Quick — what do all the following things have in common?: Susan B. Anthony, exotic animals, a U.S. ambassador, 1960s hippies, and Stephen King. Yep, you guessed it . . . they all have connections to “the Gilbert Mansion,” a unique Victorian home in Hampden, Maine.
The history I was able to dig up about this house is, at times, a little muddy — but there is no denying the intrigue of the many eclectic tales surrounding this property. Here are six (6) of them:
1) Although the “Year Built” is listed as 1880, the owner says the “kitchen ell” is actually an older structure — an old farmhouse that was gutted & retained as part of the much-larger current house, which was completed during the 1880s.
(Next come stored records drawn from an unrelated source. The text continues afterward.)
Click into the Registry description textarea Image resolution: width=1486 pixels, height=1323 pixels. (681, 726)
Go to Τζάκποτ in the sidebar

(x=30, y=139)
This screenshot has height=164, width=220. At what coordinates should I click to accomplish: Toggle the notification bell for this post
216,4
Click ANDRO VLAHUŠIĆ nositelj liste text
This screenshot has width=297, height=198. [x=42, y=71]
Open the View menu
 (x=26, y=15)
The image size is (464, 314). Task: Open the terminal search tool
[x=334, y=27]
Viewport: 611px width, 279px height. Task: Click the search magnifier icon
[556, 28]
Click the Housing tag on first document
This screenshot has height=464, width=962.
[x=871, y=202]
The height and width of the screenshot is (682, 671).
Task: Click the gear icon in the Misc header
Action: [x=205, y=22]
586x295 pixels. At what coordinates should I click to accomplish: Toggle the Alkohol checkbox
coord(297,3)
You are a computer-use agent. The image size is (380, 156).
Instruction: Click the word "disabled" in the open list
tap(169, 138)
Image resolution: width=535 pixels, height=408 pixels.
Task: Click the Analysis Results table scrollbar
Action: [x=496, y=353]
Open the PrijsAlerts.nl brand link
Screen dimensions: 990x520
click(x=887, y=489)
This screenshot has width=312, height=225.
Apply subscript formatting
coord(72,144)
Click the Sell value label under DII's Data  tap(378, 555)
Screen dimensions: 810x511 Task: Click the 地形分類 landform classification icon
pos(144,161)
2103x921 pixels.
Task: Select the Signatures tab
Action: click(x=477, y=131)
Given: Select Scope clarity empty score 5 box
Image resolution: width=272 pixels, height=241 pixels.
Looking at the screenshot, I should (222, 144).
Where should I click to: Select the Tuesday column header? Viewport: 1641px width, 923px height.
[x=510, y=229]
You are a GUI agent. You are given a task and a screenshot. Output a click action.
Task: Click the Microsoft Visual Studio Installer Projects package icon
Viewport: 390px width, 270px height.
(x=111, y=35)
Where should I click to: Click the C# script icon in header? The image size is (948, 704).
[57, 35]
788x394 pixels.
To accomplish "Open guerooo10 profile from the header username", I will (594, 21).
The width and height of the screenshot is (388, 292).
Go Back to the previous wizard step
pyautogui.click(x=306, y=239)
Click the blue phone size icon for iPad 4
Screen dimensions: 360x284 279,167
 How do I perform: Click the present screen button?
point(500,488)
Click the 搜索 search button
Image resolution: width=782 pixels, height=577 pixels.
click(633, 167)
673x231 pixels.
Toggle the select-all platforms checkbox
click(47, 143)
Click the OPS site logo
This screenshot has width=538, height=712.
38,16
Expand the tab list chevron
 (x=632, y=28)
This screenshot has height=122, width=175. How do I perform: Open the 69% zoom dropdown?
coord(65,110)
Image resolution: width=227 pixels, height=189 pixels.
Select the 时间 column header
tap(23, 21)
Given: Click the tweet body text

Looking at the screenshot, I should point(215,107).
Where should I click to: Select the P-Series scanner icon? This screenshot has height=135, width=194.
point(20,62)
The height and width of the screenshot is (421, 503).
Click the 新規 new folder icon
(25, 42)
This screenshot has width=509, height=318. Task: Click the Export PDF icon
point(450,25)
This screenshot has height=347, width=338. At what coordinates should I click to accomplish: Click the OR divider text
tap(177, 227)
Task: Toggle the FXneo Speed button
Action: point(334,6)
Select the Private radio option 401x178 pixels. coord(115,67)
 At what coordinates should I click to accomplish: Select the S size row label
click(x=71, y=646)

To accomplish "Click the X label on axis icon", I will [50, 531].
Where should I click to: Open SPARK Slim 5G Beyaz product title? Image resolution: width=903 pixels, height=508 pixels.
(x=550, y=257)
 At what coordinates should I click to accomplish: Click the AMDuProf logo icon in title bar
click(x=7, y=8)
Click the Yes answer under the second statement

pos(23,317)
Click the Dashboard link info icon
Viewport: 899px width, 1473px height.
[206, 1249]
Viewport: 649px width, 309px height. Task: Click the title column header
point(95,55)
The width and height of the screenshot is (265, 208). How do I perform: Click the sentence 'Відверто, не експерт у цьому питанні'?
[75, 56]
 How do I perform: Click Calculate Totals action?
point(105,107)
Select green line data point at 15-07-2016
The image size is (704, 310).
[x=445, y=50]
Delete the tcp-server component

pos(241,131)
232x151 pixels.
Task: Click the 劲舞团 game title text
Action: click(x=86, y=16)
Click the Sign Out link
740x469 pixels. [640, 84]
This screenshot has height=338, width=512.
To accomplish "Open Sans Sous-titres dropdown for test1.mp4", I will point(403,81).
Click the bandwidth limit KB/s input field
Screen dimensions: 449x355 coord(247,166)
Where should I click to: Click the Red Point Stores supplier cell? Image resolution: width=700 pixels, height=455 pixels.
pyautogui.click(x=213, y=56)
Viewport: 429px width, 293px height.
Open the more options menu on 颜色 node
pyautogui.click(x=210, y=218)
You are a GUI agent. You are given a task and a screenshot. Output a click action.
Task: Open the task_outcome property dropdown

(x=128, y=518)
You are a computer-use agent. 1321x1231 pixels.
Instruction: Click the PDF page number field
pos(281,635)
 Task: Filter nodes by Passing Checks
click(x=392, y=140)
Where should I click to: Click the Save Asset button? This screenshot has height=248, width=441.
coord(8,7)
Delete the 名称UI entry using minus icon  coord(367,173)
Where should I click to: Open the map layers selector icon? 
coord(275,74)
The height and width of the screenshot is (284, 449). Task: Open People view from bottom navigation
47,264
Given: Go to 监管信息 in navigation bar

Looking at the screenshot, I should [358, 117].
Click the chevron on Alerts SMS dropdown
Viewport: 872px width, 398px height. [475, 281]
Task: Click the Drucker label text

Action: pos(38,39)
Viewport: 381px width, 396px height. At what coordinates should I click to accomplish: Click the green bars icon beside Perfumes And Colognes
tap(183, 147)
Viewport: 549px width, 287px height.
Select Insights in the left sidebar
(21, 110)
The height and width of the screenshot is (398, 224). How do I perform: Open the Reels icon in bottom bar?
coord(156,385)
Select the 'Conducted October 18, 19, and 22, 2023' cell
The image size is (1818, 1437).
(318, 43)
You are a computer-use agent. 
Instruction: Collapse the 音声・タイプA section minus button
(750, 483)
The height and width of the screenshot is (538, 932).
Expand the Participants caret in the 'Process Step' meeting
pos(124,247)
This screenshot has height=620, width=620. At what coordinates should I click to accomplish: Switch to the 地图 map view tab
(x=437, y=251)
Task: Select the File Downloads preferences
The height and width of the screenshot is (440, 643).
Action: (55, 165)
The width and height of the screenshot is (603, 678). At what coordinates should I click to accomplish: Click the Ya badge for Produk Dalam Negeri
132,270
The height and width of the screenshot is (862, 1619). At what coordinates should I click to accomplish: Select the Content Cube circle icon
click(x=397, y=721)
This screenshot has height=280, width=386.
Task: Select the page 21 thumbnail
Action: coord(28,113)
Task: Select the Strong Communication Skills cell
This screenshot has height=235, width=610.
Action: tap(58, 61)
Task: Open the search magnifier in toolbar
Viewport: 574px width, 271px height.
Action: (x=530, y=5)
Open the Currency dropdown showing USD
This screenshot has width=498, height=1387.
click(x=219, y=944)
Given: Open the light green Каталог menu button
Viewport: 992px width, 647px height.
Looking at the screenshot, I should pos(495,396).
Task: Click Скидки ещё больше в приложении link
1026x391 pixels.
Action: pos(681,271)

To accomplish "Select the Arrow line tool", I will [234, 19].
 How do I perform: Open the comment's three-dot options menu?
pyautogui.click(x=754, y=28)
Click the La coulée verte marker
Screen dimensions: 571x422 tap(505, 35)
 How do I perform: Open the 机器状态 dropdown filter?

I couldn’t find how old that original structure might be, though a Calvin Snow is listed as owning the property from 1843-1876.
Just like the mystery of the age of the original farmhouse, there are some further gaps in the information about the people who have owned the house over the years. I’m still doing some further research about the ownership chain & the owners themselves, but here are some more interesting historical tales I’ve gathered about the property:
2) In 1898, Susan B. Anthony slept here. A former owner, Mrs. Jane Spofford, hosted her for the Maine Suffrage Convention. Anthony spoke at nearby Harmony Hall in Hampden Highlands. So a pretty impressive historical connection on it’s own. But . . .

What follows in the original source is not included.